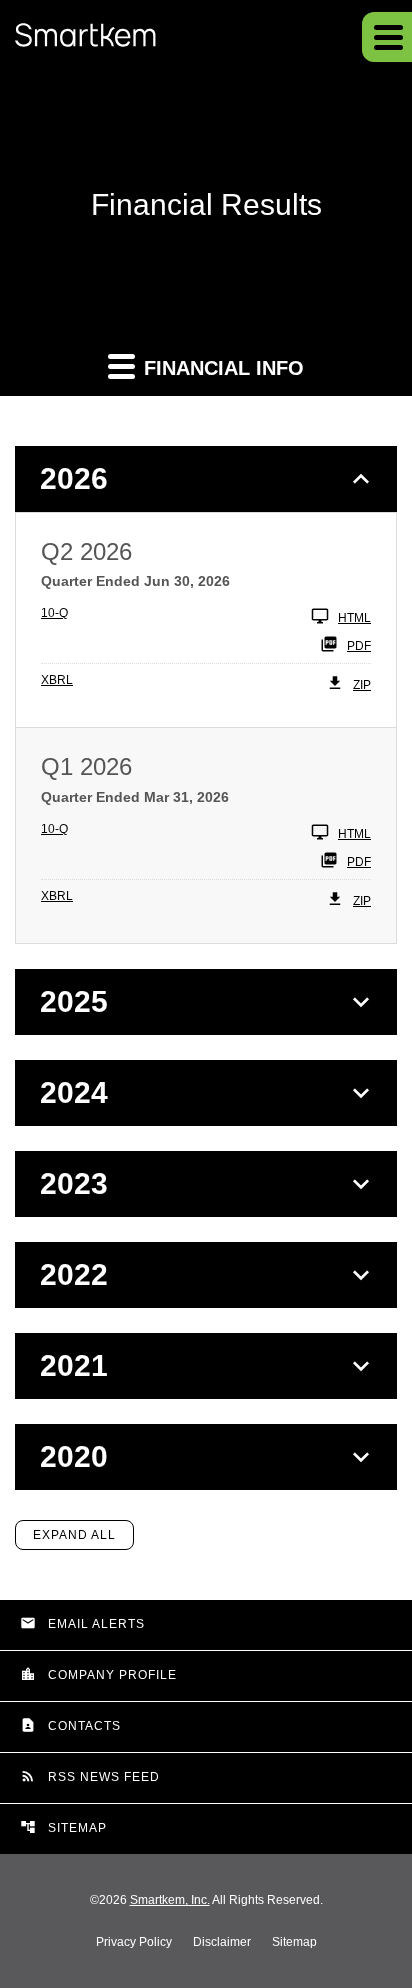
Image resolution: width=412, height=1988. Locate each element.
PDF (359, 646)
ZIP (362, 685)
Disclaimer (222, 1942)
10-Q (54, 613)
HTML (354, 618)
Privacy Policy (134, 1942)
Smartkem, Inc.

To do => Retype each record exactly as it stands, but do not include the pictures.

Task solution =>
Image resolution: width=412, height=1988. Locate each element.
PDF (359, 646)
ZIP (362, 685)
Disclaimer (222, 1942)
10-Q (54, 613)
HTML (354, 618)
Privacy Policy (134, 1942)
Smartkem, Inc.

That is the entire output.